DHS suspends PreCheck and Global Entry amid partial government shutdown
The Department of Homeland Security has ordered a pause to TSA PreCheck and Global Entry as a partial funding lapse constrains staff and resources, affecting more than 20 million enrolled travelers. The lapse has also forced agency-wide stopgap measures — the Senate inserted a two-week continuing resolution for DHS — and civil‑service reductions at agencies like CISA (about two‑thirds of CISA personnel would be furloughed under shutdown rules), compounding near‑term risk to cybersecurity and border processing.

European militaries warn tech-sovereignty push creates security gaps
European militaries warn that a rapid EU push for tech sovereignty — favouring domestic suppliers and stricter origin rules — risks creating short‑term operational and procurement gaps that could strain NATO interoperability. Market realities (U.S. cloud providers control roughly 70% of regional infrastructure and indigenous European cloud suppliers account for under 15%) and conflicting policy responses mean Brussels will likely rely on temporary waivers, carve‑outs and bilateral workarounds while longer‑term capacity is built.

DHS moves to unify face, fingerprint and iris searches across agencies
DHS is soliciting a centralized biometric matcher to let multiple enforcement components search faces, fingerprints, iris scans and other identifiers — and related disclosures show field tools like Mobile Fortify are already wired into centralized CBP matching and to a large commercial image pool, raising provenance, governance and legal concerns.

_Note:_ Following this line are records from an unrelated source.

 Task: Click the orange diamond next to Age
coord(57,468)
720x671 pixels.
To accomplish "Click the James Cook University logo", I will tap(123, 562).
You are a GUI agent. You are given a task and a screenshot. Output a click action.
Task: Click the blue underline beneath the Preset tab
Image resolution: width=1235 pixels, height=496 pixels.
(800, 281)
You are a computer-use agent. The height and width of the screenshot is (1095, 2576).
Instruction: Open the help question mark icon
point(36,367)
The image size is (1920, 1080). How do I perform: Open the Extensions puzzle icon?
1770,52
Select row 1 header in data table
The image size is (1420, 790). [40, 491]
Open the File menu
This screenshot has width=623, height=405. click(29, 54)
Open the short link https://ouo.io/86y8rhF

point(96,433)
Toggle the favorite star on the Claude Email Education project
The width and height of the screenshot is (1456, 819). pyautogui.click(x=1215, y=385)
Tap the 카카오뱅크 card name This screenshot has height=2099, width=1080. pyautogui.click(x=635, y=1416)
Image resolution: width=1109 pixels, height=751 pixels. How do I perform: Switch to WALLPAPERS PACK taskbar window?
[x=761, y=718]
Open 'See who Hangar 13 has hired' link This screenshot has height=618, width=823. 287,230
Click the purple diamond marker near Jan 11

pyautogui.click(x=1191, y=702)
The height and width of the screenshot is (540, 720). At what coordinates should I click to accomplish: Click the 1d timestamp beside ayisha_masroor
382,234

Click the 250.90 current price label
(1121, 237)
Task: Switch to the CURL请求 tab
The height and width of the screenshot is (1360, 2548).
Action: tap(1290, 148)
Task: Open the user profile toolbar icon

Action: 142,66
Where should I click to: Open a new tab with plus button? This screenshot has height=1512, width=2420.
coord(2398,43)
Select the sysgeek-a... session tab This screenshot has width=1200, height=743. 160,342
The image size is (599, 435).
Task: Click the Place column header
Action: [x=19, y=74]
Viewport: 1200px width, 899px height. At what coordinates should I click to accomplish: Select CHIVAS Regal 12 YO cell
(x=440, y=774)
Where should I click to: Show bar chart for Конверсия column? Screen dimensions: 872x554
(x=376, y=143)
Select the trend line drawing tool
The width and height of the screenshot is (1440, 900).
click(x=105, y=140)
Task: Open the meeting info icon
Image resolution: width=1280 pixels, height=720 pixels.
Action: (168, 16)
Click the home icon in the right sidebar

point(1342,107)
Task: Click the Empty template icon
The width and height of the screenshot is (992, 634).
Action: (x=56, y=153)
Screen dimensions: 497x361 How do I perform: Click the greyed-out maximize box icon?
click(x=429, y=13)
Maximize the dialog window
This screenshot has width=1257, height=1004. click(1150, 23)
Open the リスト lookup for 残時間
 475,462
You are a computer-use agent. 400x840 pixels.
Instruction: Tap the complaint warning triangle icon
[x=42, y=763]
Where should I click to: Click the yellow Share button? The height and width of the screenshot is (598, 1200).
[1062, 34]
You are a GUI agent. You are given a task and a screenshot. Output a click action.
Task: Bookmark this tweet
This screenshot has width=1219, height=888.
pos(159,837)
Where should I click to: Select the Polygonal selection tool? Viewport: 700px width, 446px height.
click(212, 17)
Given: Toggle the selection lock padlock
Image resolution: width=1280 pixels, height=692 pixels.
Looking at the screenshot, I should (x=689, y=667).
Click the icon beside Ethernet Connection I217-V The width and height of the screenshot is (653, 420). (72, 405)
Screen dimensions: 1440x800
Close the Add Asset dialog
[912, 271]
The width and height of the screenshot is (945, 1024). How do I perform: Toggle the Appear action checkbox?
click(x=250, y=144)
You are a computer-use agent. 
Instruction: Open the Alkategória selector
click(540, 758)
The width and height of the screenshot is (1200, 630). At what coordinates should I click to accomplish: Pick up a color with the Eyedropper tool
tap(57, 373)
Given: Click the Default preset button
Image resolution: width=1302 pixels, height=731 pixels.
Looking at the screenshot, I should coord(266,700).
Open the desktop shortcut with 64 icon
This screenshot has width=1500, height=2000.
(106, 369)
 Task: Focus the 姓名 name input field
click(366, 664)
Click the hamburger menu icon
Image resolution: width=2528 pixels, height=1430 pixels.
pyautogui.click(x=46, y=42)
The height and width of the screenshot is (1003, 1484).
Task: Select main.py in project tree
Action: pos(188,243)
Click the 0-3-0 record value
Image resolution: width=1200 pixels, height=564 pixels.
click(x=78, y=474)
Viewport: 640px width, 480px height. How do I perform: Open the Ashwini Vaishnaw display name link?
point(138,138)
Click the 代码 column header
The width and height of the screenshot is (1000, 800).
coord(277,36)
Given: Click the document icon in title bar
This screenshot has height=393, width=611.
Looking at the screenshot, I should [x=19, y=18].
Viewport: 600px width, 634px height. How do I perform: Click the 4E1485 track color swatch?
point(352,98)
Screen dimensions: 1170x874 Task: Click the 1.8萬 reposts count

European capitals tighten scrutiny as Russian battlefield losses reshape recruitment tactics
European authorities are increasing investigative pressure on the channels that funnel recruits and manpower into Russia’s military effort, expanding tactics to include pressure on transport and financial service providers. By warning carriers, insurers and payment intermediaries and combining migration, banking and open-source casualty data, officials aim to raise the operational cost of moving fighters and funds while preserving legal protections for migrants.